Год назад меня сбила машина. Именно в этот день. Я возвращался из корпуса на каникулы и вышел из поезда на привокзальной площади нашего городка. Там до моего дома — метров двести подъёма по улице.

Я прошёл сто, и на дорогу вылетел на велике пацан лет 10, а сверху буквально выпрыгнула новая «нива», за рулём которой болтался ошалевший от страха водила — я хорошо запомнил его глаза.

Я отскочил заранее, задолго до приближения машины. А пацан на велике увидел её, выпустил руль и шлёпнулся посреди проезжей части. И остался сидеть, раскинув ноги и открыв рот.

А дальше я не помню. Мне потом рассказали, что я бросился вперёд, буквально из-под колёс выбросил мальчишку и даже сам успел подпрыгнуть, уходя из-под удара... но решётка на крыше «нивы» врезала мне по ногам.

Я отлетел к стене, и выброшенный из-под колёс промчавшегося мимо неуправляемого автомобиля велик пацана рулём пробил мне грудную клетку и правое лёгкое.

Я две недели не приходил в себя. Первое, что помню, когда смог открыть глаза — мать того пацана. Тогда я ещё не знал, кто она. Просто увидел незнакомую женщину на коленях возле не своей кровати в не своей комнате и удивился.

Оказывается, она все эти две недели приходила в мою палату, всеми правдами и неправдами прорывалась, и по много часов стояла на коленях.

Потом она и сына привела, когда стало ясно, что я буду жить.
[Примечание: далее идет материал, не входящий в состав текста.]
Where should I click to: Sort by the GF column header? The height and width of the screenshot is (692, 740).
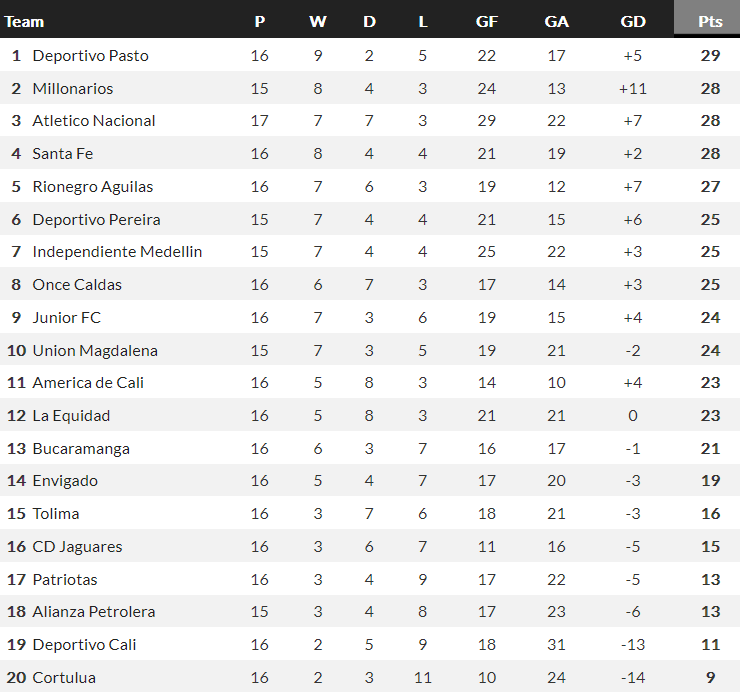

Смешной такой мальчишка, он оказался моим тёзкой, Женькой, а на меня смотрел испуганно и восхищённо. По-моему, он так и не понял, что ему грозило, просто ему все уши прожужжали, что я герой и что я его спас...

Потом были ещё посылки от каких-то незнакомых людей, и разные посетители, и газетные номера — не только нашей газеты, но и областных, и даже центральные. И по телевидению меня снимали — это, правда, уже только по областному. И руку жали разные «важные» люди.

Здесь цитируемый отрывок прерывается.